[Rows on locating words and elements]
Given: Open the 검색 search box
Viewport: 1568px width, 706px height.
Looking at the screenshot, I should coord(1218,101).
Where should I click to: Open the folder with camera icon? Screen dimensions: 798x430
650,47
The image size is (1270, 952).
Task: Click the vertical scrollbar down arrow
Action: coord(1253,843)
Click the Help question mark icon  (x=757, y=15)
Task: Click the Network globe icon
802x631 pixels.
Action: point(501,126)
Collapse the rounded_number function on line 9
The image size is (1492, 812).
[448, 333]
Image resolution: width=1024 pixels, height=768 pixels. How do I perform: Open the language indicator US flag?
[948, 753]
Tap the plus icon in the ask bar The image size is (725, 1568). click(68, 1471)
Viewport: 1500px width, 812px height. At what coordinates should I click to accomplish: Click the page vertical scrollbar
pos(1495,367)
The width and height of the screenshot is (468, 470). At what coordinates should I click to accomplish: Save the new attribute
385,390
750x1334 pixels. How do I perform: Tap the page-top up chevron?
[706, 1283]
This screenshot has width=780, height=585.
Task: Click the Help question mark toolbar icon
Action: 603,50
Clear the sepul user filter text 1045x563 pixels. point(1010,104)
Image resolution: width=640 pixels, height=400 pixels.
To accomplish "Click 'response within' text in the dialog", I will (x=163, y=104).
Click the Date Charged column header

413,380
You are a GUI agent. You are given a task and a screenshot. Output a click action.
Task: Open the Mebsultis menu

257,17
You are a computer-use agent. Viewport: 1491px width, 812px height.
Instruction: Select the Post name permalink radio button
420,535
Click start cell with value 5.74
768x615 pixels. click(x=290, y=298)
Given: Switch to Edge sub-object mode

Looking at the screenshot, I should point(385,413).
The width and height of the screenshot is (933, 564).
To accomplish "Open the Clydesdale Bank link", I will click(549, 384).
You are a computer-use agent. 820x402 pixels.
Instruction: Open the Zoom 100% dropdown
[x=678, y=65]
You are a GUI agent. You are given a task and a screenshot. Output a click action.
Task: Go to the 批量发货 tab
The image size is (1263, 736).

**INSTRUCTIONS FOR THE TASK**
Copy out all of the rows above word for word, keeping every line in its original order.

**SOLUTION TO THIS TASK**
Given: Open the 검색 search box
Viewport: 1568px width, 706px height.
Looking at the screenshot, I should coord(1218,101).
Where should I click to: Open the folder with camera icon? Screen dimensions: 798x430
650,47
The image size is (1270, 952).
Task: Click the vertical scrollbar down arrow
Action: coord(1253,843)
Click the Help question mark icon  (x=757, y=15)
Task: Click the Network globe icon
802x631 pixels.
Action: point(501,126)
Collapse the rounded_number function on line 9
The image size is (1492, 812).
[448, 333]
Image resolution: width=1024 pixels, height=768 pixels. How do I perform: Open the language indicator US flag?
[948, 753]
Tap the plus icon in the ask bar The image size is (725, 1568). click(68, 1471)
Viewport: 1500px width, 812px height. At what coordinates should I click to accomplish: Click the page vertical scrollbar
pos(1495,367)
The width and height of the screenshot is (468, 470). At what coordinates should I click to accomplish: Save the new attribute
385,390
750x1334 pixels. How do I perform: Tap the page-top up chevron?
[706, 1283]
This screenshot has width=780, height=585.
Task: Click the Help question mark toolbar icon
Action: 603,50
Clear the sepul user filter text 1045x563 pixels. point(1010,104)
Image resolution: width=640 pixels, height=400 pixels.
To accomplish "Click 'response within' text in the dialog", I will (x=163, y=104).
Click the Date Charged column header

413,380
You are a GUI agent. You are given a task and a screenshot. Output a click action.
Task: Open the Mebsultis menu

257,17
You are a computer-use agent. Viewport: 1491px width, 812px height.
Instruction: Select the Post name permalink radio button
420,535
Click start cell with value 5.74
768x615 pixels. click(x=290, y=298)
Given: Switch to Edge sub-object mode

Looking at the screenshot, I should point(385,413).
The width and height of the screenshot is (933, 564).
To accomplish "Open the Clydesdale Bank link", I will click(549, 384).
You are a computer-use agent. 820x402 pixels.
Instruction: Open the Zoom 100% dropdown
[x=678, y=65]
You are a GUI agent. You are given a task and a screenshot. Output a click action.
Task: Go to the 批量发货 tab
The image size is (1263, 736).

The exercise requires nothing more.